あなたとはお別れしたはずでした ~なのに、いつの間にか妻と呼ばれています



***



樹の心は今、よくも悪くも弾んでいる。

(和花に会えた!)

弟の恋人の佐絵子を、たまたま仕事場まで乗せて行ったら偶然にも会えた。

(久しぶりだ。元気にしていただろうか)

大翔から和花の近況を聞き出すのは難しい。
兄弟といっても連絡を取らなくなったし、殆ど接点がないのだ。

(和花が嫌いになったわけじゃない。今でも好きだ)

樹の中では、和花と別れたつもりはないのだ。

この先、和花以上に好きになれる女性と出会えるとは思えない。
だが、彼女とは会えない理由があった。
彼女に避けられても仕方がないだけのことを、樹はしてしまったと自覚している。

『何で和花から離れたんだよ! 兄貴が幸せにするって言ったじゃないか!』

樹は今でも四年前の大翔の怒鳴り声を忘れてはいない。

(そうだ。
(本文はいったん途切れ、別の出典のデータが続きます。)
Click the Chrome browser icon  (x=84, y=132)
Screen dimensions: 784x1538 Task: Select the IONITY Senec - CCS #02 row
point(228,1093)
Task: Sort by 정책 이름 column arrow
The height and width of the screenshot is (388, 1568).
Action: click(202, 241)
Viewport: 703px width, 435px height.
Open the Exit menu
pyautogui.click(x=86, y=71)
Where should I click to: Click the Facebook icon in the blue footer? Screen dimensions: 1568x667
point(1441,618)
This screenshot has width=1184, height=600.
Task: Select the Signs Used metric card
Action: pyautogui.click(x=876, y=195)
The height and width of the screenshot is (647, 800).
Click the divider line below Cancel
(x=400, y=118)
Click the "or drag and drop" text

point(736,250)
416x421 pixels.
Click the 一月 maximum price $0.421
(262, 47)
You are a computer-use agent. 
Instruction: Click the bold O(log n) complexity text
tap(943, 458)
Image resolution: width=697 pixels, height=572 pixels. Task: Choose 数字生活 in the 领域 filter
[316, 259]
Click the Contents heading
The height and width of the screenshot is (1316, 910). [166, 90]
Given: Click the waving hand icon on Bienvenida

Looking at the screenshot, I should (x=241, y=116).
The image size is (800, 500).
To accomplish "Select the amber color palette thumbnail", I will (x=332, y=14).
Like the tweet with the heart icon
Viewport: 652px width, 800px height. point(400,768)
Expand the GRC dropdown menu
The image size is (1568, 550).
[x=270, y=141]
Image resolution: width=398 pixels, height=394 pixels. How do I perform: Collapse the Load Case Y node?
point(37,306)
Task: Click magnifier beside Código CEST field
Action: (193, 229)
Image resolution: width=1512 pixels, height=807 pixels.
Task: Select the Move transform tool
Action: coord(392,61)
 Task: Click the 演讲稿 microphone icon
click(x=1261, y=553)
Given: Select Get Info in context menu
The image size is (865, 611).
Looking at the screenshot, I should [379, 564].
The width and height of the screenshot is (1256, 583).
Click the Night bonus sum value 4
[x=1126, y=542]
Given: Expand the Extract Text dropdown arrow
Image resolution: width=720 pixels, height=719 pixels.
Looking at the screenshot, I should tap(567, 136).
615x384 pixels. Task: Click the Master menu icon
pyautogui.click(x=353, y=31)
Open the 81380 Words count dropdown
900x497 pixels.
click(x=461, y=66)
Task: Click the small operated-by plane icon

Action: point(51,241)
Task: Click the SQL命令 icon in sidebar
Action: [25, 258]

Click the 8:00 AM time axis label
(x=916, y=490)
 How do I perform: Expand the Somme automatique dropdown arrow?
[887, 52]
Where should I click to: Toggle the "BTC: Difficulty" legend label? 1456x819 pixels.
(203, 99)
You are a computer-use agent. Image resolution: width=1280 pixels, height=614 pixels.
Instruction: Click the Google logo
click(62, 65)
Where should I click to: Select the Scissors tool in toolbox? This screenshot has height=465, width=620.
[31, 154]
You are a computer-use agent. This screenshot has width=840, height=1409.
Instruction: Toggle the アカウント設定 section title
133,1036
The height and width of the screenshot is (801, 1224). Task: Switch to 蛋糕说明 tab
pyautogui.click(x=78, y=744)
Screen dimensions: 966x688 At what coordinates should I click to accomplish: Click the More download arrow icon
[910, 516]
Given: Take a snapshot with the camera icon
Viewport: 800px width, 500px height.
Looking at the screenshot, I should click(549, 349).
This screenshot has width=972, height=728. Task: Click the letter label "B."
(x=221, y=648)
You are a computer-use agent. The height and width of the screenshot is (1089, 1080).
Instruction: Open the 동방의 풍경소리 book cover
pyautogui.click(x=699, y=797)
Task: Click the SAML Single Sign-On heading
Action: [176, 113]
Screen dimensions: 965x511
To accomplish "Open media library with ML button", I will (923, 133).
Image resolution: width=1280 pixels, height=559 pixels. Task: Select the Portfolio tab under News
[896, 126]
ずっと和花を愛し、幸せにすると誓っていた)

だが、その夢はあっけなく終わりを告げたのだ。

久しぶりに見かけた和花は、長い黒髪をざっくり三つ編みにしていた。
Tシャツとスリムなパンツ姿だと、前より痩せたのがはっきりわかる。
元々貧血気味だったし、化粧っ気の無い顔は夏だというのに青白いほどだ。
この暑さの中、歩いているうちバタリと倒れそうだと心配になった。

「送って行こうか」

無意識に声を掛けてしまったが、返事はそっけないものだった。
もう笑いかけてくれないんだなと思うと胸が痛む。

(もう一度だけでも、頼むから笑顔を見せてくれ)

和花への消えない想いを、樹はどうしようもないまま拗らせていた。